## Given task 1
Recast the part of the records that opens with the line containing "You are a GUI" and closes with the line containing "Genderhinweise (273, 1992)" as a JSON list of strings, one string per line, leaving out blank lines.

## Text block
The unique skills of ergonomists and human factors professionals are built on knowledge from disciplines including anatomy, physiology, psychology and design, and taking a ‘systems approach’ to deliver design improvements.  They understand the physical and cognitive capabilities of people; organisational and social factors, and how within a system people, products, technologies and physical workspaces interact. Human factors professionals/ergonomists work with system users at all stages of design and evaluation of designs, and may work as part of larger product and system design teams.

The International Ergonomics Association defines ergonomics as:

"the scientific discipline concerned with the understanding of interactions among humans and other elements of a system, and the profession that applies theory, principles, data and methods to design in order to optimise human well-being and overall system performance."

We have developed our own 'kiwi' short version:

'Making life work better, together'.

This reflects the process of changing something about life - be it at work or at home or somewhere in between (or over-arching); improving performance and outcomes; and doing it by working with the people. 

Human factors and ergonomics use ‘systems approaches’ that recognise that things, procedures, environments and people do not exist in isolation.   Ergonomists/human factors professionals are committed to designing with the human user in mind, and with recognition of individual differences in human capacity. They recognise that the design of things and procedures influences human behaviour and wellbeing. They utilise empirical data and evaluation in the design process, and rely on scientific methods and objective data to test hypotheses and generate data about human behaviour. (Ref. Sanders and McCormick, 1993, 7th ed).

## Given task 2
Continue the text on ergonomics and human factors from where it stops.

## Provided information
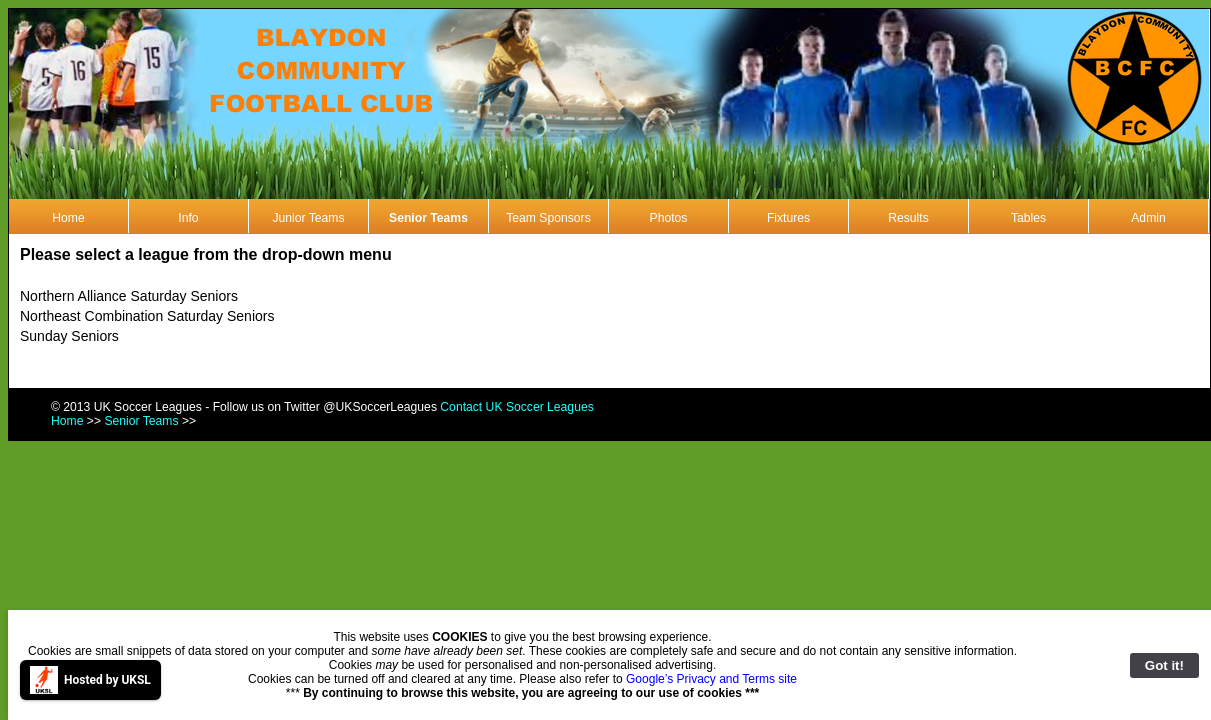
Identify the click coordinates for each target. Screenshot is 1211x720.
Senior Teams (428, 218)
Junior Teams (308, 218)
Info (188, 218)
...
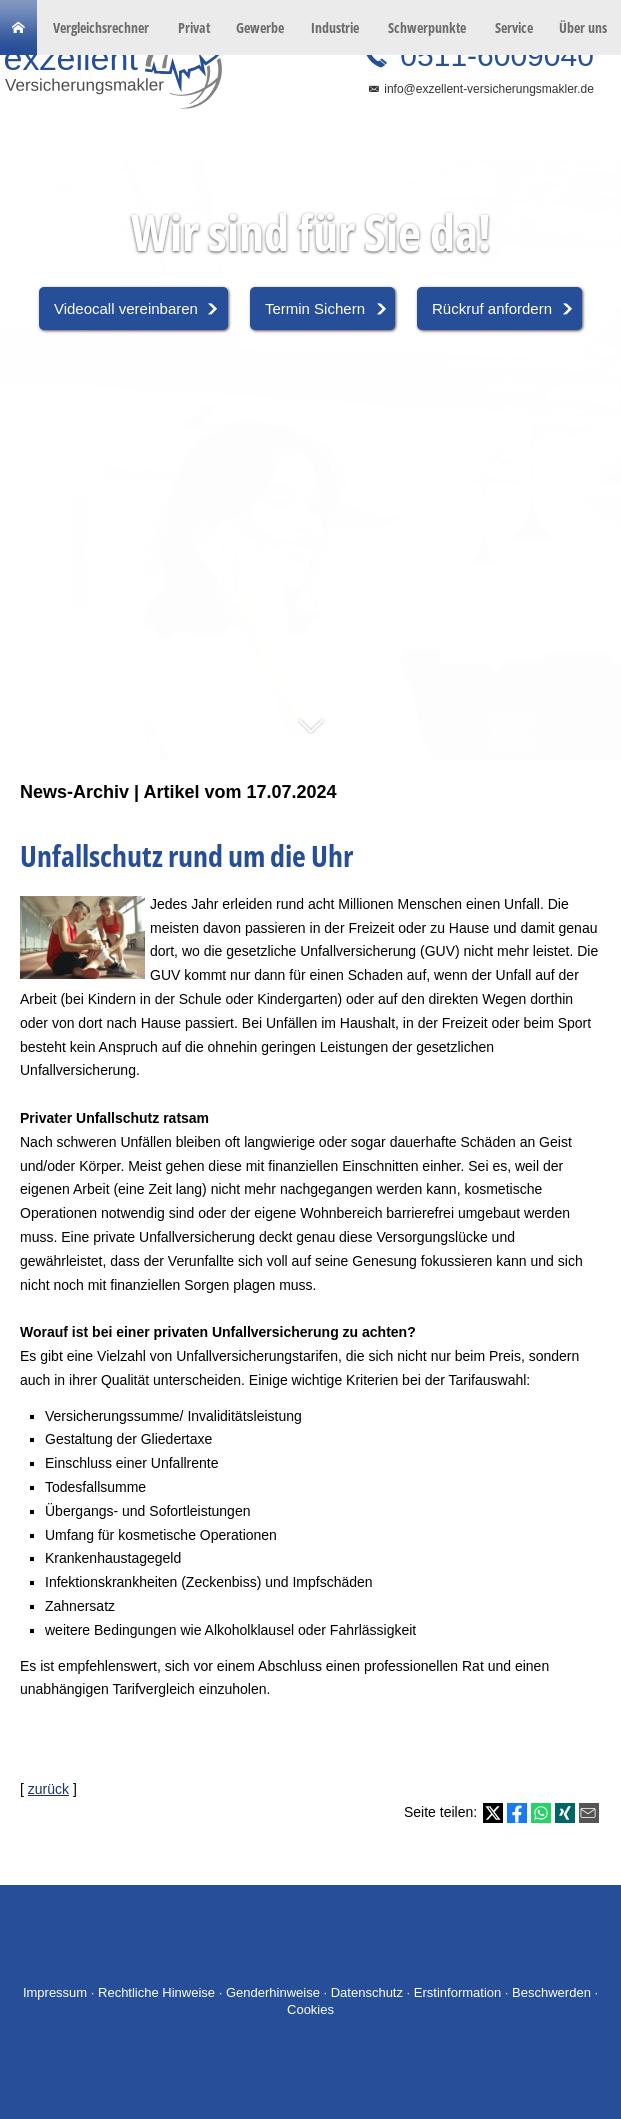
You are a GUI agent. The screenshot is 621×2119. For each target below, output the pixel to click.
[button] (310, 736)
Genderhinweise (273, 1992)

## Output 1
[
  "You are a GUI agent. The screenshot is 621×2119. For each target below, output the pixel to click.",
  "[button] (310, 736)",
  "Genderhinweise (273, 1992)"
]

## Output 2
HFE Case Studies

The Human Connection’ is a 2016 document from the Chartered Institute of Human Factors and Ergonomics (UK) that sets out a range of case studies exploring the contributions of ergonomics and human factors within many sectors.  A variety of human factors/ergonomics goals, methods and approaches are outlined under the categories of ‘simplicity and effectiveness’, ‘comfort and performance’ and ‘efficiency and safety’. Case studies are from rail, transport, security, retail, healthcare, utilities, office, distribution, defence and manufacturing sectors.  This resource highlights the value of human factors/ergonomics to industry, educators, policy makers and research funders.  We thank our UK colleagues for their excellent work in producing The Human Connection

HFE Services in New Zealand

A 2016 ACC document that was produced in liaison with HASANZ, described the roles of the different health and safety professionals in New Zealand.  The human factors/ergonomics services were described as:

  1. Analyse work systems, including people, tasks and workplaces using methods such as: task analysis, biomechanical analysis, anthropometrics, cognitive analysis, interviews, surveys, questionnaires, observations, human reliability analyses, focus groups, workshops, documentation analysis and physical measurements.
  2. Maximise health, safety, productivity and efficiency through ergonomic design, and process, systems and socio-cultural improvements.
  3. Reduce and manage sickness absence from musculoskeletal disorders (MSDs), stress, low engagement and poor workplace culture.
  4. Engage your employees in managing their own health risks.
  5. Analyse data to develop interventions/design options using methods such as: inferential statistics, participative design, stakeholder engagement and user trials, and facilitate their implementation.
  6. Comply with manual handling, human factors and ergonomics regulations and standards.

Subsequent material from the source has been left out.